### Text block
--- begin ---

# wget package missed



## Leander (Oct 11, 2011)

Hey fellows,

I just figured that there is still no wget package available in packages-9-current yet ...


Is there a quick & easy "how to" you could refer me to? ... to help getting that package being created and uploaded?

This one seems a bit rough to be done within a hour timeframe ...

Thanks


----------



## jb_fvwm2 (Oct 12, 2011)

wget already is a port.  The reason it is not in that repository is probably that fewer ports are built as packages in the -9- branch than the -8- branch due to hardware limitations of the build cluster(s).  Unless I am misinformed about some other reason, anyway.


----------



## Leander (Oct 12, 2011)

--- end ---

### Material provided
--- begin ---

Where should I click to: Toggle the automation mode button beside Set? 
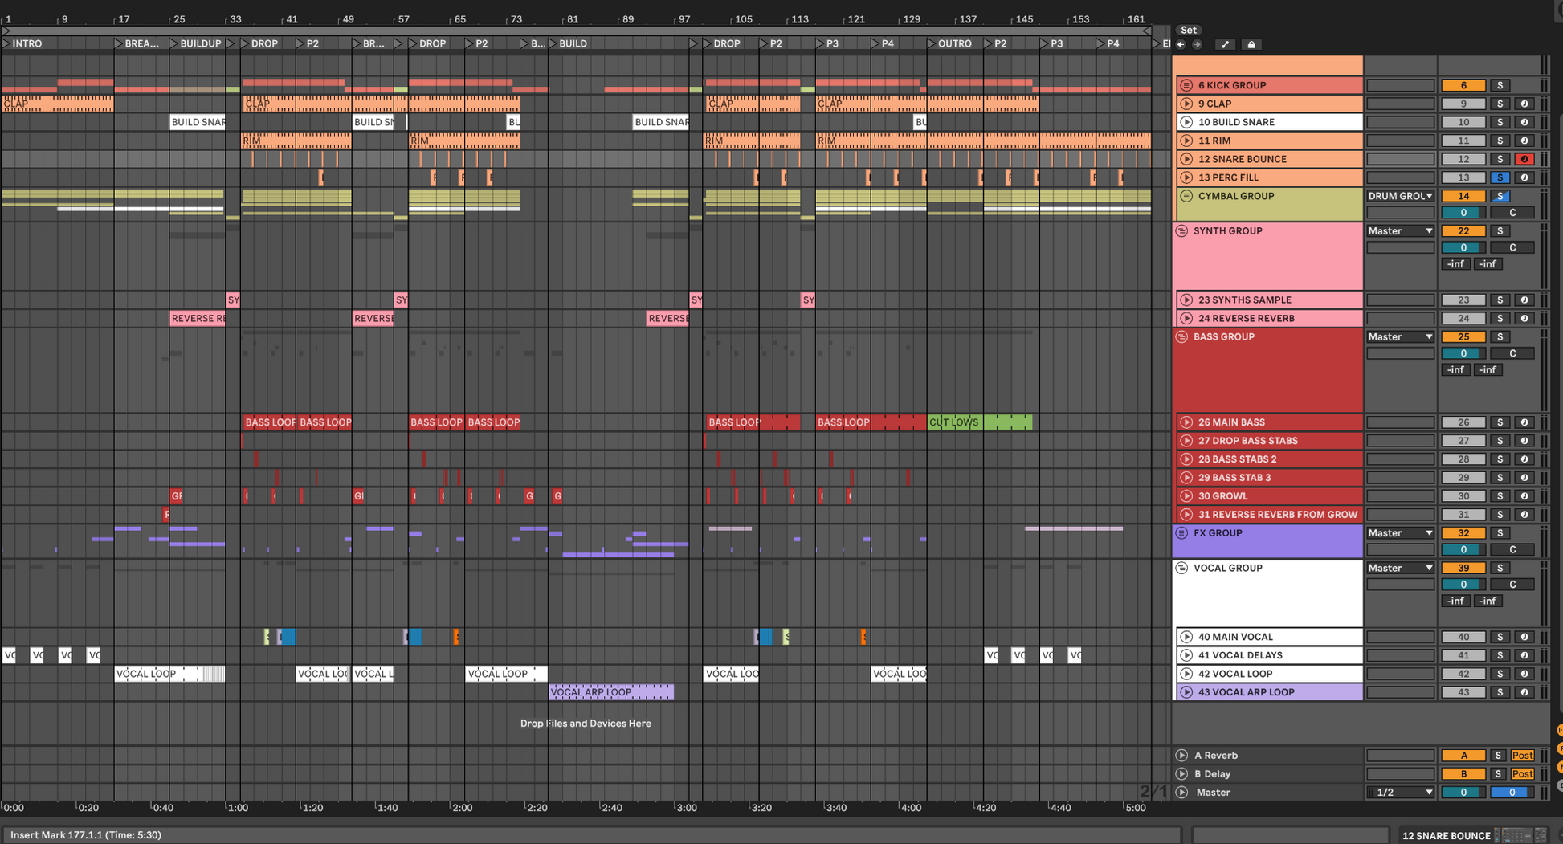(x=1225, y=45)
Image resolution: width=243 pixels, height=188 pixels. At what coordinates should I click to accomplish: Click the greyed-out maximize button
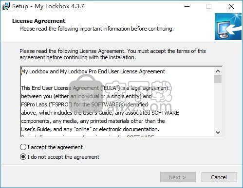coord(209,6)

--- end ---

### Request 1
Answer these from the wget package thread:
(a) In which package repository did Leander find no wget package?
(b) Within what timeframe did Leander say the task seemed too rough to be done?
(c) According to jb_fvwm2, what limits how many ports are built as packages in the -9- branch?
### Request 2
Carry on writing the wget package thread from the point where it stops.
The listing is separate material and has no connection to the wget package thread.

### Response 1
(a) packages-9-current
(b) An hour
(c) Hardware limitations of the build cluster(s)

### Response 2
Well, back from my Debian Linux times ... I remember that creating a Package was not too hard. So no ofence but my question was not how to use wget port  - My aim is to help getting more -9- branch packages - and if there is a easy way to do so than I would love to know.

Thanks


----------



## SirDice (Oct 12, 2011)

You can donate additional hardware to be used for the build cluster.

Keep in mind there are about 22000+ ports, 7 different architectures and 4-5 different versions of FreeBSD to package for.

As for creating your own packages, use *make package*. See ports(7).

Forget about uploading your package to the central repository, it will never be accepted.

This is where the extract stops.